Instructions for the task - Search the lines of the records for the word "folder", and copy every line that has it.

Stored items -

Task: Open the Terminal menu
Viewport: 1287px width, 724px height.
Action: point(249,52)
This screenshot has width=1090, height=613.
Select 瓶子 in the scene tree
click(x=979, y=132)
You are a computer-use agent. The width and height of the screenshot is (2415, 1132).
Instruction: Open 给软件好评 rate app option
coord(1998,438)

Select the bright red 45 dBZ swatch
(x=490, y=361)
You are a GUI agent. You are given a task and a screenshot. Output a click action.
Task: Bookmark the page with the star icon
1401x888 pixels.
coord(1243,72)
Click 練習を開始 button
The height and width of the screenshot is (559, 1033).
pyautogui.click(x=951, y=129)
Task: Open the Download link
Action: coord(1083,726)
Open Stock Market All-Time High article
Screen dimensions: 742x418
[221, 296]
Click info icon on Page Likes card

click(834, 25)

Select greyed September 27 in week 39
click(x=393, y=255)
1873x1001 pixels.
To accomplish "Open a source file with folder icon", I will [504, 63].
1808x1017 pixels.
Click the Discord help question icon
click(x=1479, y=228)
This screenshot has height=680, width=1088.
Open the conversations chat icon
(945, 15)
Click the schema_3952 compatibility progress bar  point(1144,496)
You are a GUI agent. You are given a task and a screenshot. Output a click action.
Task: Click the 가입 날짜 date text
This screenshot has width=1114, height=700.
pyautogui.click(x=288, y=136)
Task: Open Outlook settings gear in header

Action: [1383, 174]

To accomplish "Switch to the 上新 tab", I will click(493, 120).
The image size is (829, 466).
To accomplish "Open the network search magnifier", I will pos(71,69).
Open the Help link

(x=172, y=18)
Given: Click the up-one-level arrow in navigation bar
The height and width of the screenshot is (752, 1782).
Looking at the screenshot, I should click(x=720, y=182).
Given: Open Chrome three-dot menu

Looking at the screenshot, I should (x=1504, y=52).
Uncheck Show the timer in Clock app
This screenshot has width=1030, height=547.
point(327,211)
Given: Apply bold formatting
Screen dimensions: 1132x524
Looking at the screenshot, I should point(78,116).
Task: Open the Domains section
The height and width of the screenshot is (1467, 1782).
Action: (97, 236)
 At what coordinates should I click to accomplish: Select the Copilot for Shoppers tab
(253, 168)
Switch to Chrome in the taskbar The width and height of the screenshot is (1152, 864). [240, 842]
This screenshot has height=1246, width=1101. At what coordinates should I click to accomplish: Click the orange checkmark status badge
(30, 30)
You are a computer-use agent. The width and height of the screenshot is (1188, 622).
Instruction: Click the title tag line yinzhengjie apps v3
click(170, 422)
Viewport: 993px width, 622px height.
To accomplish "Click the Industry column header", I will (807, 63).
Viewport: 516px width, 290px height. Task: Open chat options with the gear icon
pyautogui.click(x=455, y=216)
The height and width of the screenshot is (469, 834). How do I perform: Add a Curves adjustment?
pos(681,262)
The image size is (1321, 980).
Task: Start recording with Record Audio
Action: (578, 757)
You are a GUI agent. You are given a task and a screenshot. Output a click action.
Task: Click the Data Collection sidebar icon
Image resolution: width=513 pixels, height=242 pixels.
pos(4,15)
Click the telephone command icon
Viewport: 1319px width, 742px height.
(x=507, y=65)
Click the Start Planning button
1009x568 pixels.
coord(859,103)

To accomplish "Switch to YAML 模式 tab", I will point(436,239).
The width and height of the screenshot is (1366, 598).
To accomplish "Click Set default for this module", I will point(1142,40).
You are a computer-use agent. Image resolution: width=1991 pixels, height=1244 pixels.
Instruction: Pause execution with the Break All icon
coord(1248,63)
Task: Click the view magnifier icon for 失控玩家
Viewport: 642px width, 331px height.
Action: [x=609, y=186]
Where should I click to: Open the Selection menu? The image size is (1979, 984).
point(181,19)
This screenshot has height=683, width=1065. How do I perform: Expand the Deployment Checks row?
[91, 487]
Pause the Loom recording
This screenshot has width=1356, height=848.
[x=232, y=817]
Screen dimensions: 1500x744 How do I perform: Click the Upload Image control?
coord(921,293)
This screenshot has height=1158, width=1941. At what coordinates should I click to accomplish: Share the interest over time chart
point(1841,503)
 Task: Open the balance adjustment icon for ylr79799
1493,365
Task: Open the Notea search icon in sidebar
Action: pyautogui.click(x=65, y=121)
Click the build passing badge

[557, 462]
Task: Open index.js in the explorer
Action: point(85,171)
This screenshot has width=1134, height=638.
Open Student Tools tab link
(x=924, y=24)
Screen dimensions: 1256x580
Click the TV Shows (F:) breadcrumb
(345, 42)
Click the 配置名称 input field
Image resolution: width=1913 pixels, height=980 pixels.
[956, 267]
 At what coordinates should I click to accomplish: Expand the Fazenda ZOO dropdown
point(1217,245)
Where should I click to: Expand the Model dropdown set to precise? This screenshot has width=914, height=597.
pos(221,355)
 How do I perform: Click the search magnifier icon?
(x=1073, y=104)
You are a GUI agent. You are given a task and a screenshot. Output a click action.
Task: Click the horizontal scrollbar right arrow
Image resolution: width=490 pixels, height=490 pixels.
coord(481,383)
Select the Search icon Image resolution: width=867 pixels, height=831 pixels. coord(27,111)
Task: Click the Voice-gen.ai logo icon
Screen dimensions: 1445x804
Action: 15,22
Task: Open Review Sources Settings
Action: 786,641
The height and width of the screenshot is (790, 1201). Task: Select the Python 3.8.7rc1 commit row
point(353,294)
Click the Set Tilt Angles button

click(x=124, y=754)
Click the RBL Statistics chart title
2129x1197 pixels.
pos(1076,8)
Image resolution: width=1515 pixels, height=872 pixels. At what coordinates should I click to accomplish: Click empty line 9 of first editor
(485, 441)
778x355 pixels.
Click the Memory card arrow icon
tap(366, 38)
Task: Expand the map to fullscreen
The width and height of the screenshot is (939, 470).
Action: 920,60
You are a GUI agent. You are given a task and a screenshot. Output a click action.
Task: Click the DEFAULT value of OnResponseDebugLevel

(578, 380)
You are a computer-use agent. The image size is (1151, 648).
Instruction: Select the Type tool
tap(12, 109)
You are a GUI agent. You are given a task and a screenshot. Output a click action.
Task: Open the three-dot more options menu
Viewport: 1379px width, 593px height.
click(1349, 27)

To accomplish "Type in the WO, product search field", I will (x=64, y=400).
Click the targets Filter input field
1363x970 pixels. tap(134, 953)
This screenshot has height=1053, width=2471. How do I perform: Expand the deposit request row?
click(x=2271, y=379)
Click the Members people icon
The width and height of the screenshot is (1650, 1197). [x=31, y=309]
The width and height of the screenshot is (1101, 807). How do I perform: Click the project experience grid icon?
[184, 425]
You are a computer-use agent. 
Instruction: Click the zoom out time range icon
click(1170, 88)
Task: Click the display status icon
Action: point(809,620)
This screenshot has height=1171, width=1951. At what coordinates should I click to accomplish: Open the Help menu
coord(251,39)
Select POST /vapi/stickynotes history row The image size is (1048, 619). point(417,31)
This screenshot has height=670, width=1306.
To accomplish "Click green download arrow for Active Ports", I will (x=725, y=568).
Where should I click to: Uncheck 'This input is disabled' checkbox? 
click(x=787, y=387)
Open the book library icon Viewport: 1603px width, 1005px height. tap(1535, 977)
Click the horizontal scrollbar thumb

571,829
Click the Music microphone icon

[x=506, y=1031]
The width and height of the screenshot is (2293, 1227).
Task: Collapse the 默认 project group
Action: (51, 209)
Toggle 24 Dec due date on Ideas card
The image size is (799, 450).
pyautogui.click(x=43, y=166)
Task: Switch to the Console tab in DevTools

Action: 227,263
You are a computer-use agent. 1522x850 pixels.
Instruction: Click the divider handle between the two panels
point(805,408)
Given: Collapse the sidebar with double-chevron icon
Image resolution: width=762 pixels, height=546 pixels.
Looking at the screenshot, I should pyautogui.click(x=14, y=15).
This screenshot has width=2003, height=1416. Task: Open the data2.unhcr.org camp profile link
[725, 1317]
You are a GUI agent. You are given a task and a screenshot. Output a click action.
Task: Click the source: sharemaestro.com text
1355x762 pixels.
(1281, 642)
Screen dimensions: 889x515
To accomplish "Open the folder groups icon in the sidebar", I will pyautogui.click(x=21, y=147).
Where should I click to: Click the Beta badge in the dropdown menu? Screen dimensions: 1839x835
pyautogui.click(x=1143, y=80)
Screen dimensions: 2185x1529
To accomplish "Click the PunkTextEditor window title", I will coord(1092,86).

Output below -
To accomplish "Open a source file with folder icon", I will [504, 63].
To accomplish "Open the folder groups icon in the sidebar", I will pyautogui.click(x=21, y=147).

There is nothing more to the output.